## TEXT BLOCK
━━━━

Terming this practice as “unethical”, a CSE release on Friday said, “Currently, 80 per cent of Indian manufacturing capacity is in a state of forced closure and debt restructuring with no orders coming to them, while US manufacturers are getting orders from Indian solar power developers.”
Chandra Bhushan, CSE’s Deputy Director General, said “Fast start financing is a $30-billion fund set up under the United Nations Framework Convention on Climate Change. The fund, adopted at the Copenhagen climate meeting in 2009, is supposed to help developing countries deal with climate change impacts.”
However, CSE researchers pointed out that the US was taking advantage of a loophole under the Jawaharlal Nehru National Solar Mission (JNNSM), which plans to install 22,000 MW of solar energy by 2022, that mandates a domestic content requirement, but does not mention thin-film PV technology.
The US Exim Bank and OPIC have been offering low interest rates and a repayment schedule of up to 18 years to Indian solar project developers on the condition that they buy thin-film panels manufactured by US companies, they said.

━━━━

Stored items
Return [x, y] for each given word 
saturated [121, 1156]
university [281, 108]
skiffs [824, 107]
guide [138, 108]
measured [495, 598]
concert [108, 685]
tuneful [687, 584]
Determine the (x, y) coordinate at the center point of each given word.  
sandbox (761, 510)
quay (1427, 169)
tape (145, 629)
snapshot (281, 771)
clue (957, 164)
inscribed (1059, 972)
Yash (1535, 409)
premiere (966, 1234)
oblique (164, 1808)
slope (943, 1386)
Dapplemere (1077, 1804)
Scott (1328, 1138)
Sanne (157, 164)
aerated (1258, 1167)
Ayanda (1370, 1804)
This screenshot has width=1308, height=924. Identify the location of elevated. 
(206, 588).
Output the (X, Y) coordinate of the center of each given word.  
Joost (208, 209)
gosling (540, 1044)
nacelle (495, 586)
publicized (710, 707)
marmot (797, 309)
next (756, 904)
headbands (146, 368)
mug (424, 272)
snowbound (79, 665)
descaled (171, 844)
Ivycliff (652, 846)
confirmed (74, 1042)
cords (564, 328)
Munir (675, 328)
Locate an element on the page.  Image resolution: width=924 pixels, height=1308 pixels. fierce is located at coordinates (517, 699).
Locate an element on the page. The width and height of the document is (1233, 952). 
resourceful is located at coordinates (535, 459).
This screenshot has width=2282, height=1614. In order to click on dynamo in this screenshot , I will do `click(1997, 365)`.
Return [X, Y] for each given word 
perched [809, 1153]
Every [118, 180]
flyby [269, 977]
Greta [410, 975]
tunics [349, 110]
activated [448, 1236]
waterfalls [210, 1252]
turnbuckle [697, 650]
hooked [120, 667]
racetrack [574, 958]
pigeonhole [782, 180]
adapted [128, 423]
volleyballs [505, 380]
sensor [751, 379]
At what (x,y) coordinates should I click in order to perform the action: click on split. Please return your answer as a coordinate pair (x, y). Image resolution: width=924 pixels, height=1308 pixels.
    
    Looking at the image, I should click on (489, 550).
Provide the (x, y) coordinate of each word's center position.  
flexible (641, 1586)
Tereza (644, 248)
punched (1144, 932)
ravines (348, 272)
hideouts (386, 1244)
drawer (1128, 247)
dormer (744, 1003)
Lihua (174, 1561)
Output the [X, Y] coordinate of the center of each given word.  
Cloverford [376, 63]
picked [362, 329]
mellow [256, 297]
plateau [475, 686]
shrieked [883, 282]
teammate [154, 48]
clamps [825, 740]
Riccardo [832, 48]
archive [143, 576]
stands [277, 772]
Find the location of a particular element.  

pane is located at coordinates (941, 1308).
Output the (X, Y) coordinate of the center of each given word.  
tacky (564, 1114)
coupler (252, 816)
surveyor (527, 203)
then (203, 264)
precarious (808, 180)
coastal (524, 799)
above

━━━━

## REQUIREMENTS
A: In the text on US solar financing in India, how many megawatts of solar energy does the Jawaharlal Nehru National Solar Mission plan to install by 2022?
B: Shorten the paragraph of the text on US solar financing in India that begins "The US Exim Bank and OPIC" while keeping its main facts.
C: Carry on the text on US solar financing in India from its final sentence.
The material above was taken from a separate source.

## EXPECTED RESPONSES
A: 22,000 MW

B: According to the researchers, the US Exim Bank and OPIC offer Indian solar project developers low interest rates and up to 18 years to repay, if they buy thin-film panels made by US companies.

C:
Since Indian banks offer interest rate of close to 14 per cent or more, this has skewed the market in favour of thin-film panels imported from US, they said, adding that thin-film had lower efficiency as compared to crystalline panels. Close to 60 per cent of the panels installed in India are thin-film type, they added.
According to the US Department of State reports of the year 2010 and 2011 on fast start financing, $248.3 million has been disbursed by the US Exim Bank and OPIC for grid-connected solar plants in India. The major beneficiaries in this case have been American producers such as First Solar and the now bankrupt Abound Solar.
The CSE researchers analysed the state of renewable energy resources and infrastructure in India and the country’s preparedness to meet the Solar Mission goals. The Mission‘s first phase draws to a close next year.